Study: About 40,000 children in the U.S. lost a parent to COVID-19

According to a study published in the American Medical Association’s JAMA Pediatrics newspaper on Monday, about 37,300 to 43,000 American children suffered the loss of at least one parent due to COVID-19 last year.

A closer look at the data revealed that the burden, which the study authors acknowledge is likely to “get heavier” in the midst of the ongoing pandemic, fell disproportionately on black children.

Black children represent only 14% of children under 18 in the United States, but the study estimated that they represent 20% of children who have lost a parent due to the coronavirus.

The authors said they were able to “track parental grief as the pandemic progresses”, estimating the expected number of affected children for each COVID-19 death.

“We use kinship networks of white and black individuals in the United States estimated through demographic micro-simulation to calculate the grief multiplier, and then we use the multiplier to estimate the scope of parental grief in various mortality scenarios,” they wrote.

The authors said the estimates are based on demographic models and do not “include mourning for primary non-parental caregivers”. They added that the study is also based on “unidentified and publicly available data” and is not “considered research with humans”.

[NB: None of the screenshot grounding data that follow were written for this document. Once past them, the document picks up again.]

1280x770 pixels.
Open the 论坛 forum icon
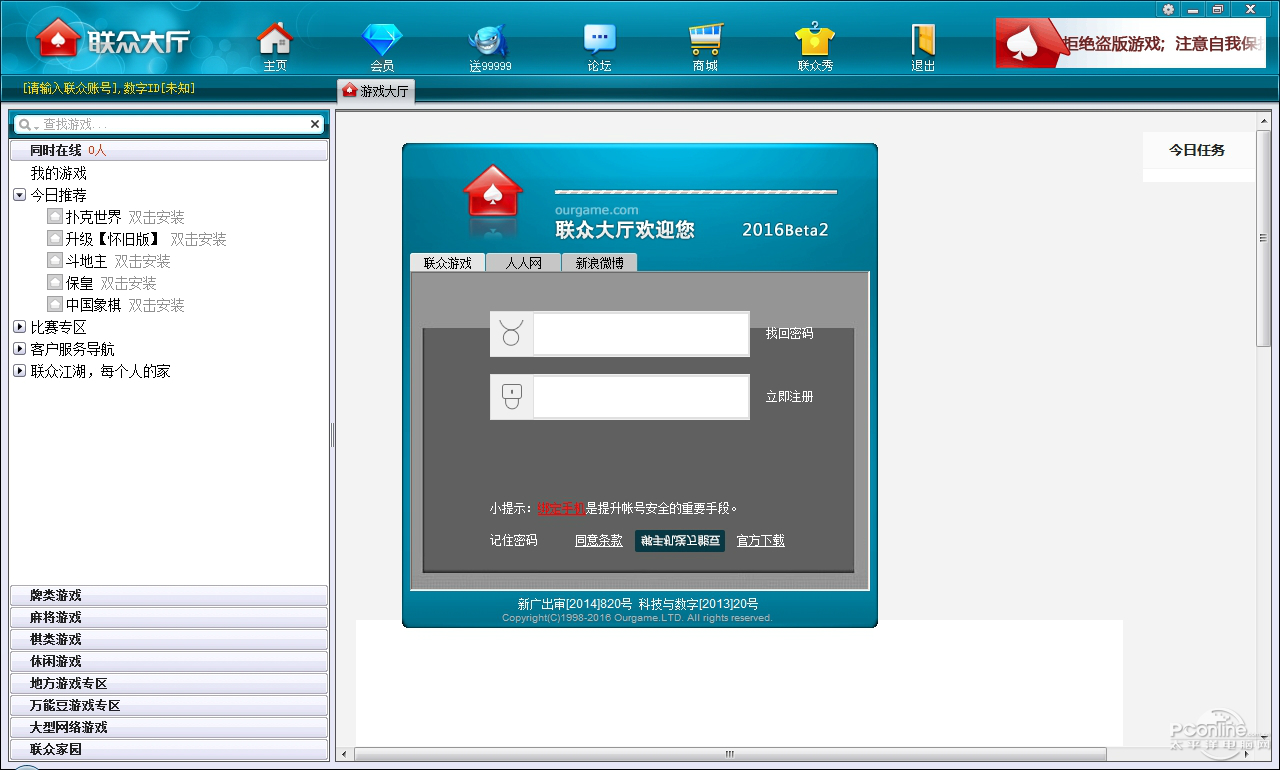click(x=599, y=42)
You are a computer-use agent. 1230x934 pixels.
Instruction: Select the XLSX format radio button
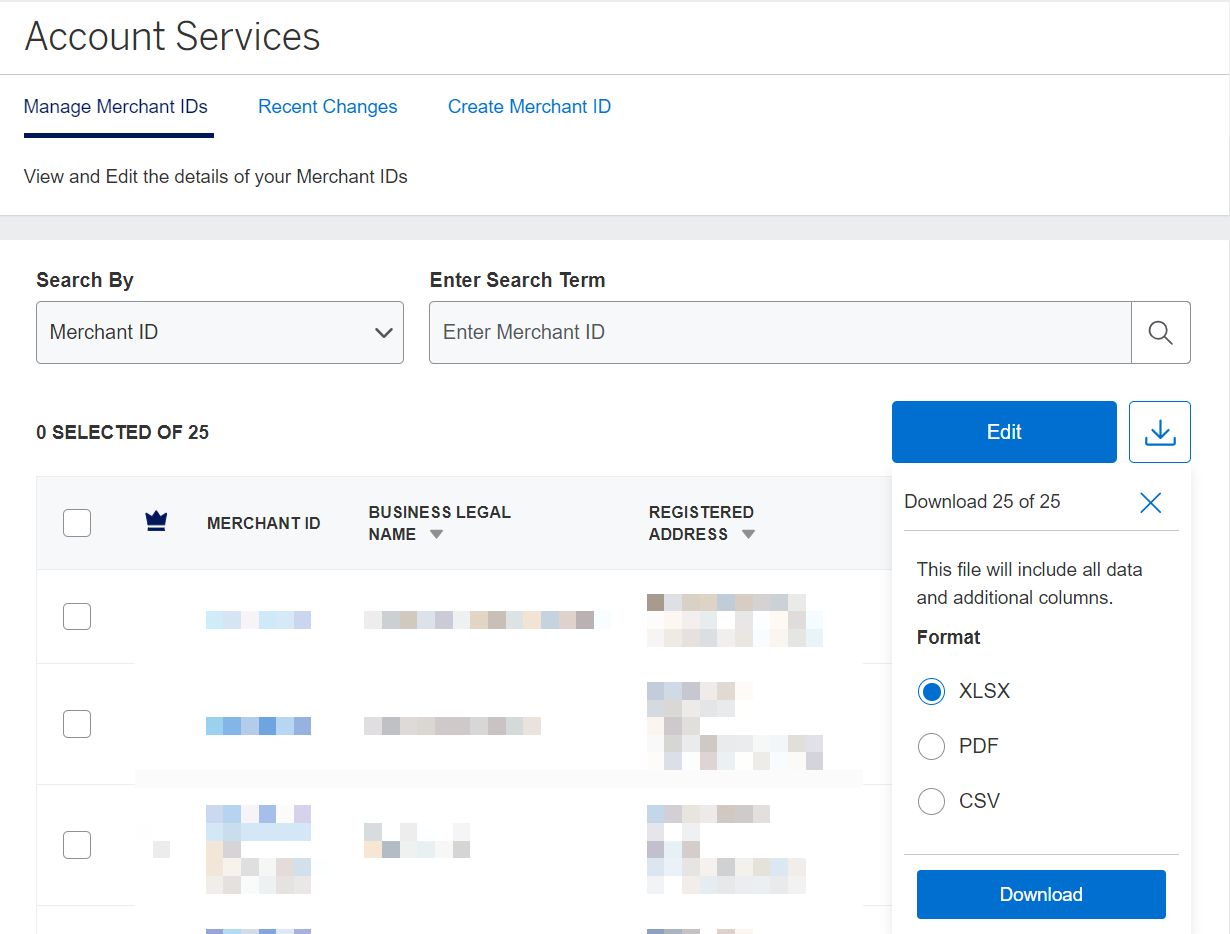coord(931,691)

Their research model, they wrote, “suggests that each COVID-19 death leaves 0.078 children aged 0 to 17 mourning their parents,” which they observed represented a 17.5 to 20.2 percent increase in mourning. of parents in the absence of COVID-19.

The authors rated the estimated number of children who lost a parent to the coronavirus as “impressive”, saying “comprehensive national reforms are needed to address the health, education and economic side effects that affect children”

“The sudden death of parents, such as that due to COVID-19, can be particularly traumatic for children and leave families ill-prepared to face its consequences,” they wrote.

“In addition, the losses of COVID-19 are occurring at a time of social isolation, institutional tension and economic difficulties, potentially leaving bereaved children without the support they need,” they added.

The United States has seen nearly 31 million confirmed coronavirus cases and more than 555,000 deaths since the pandemic began, according to data from Johns Hopkins University.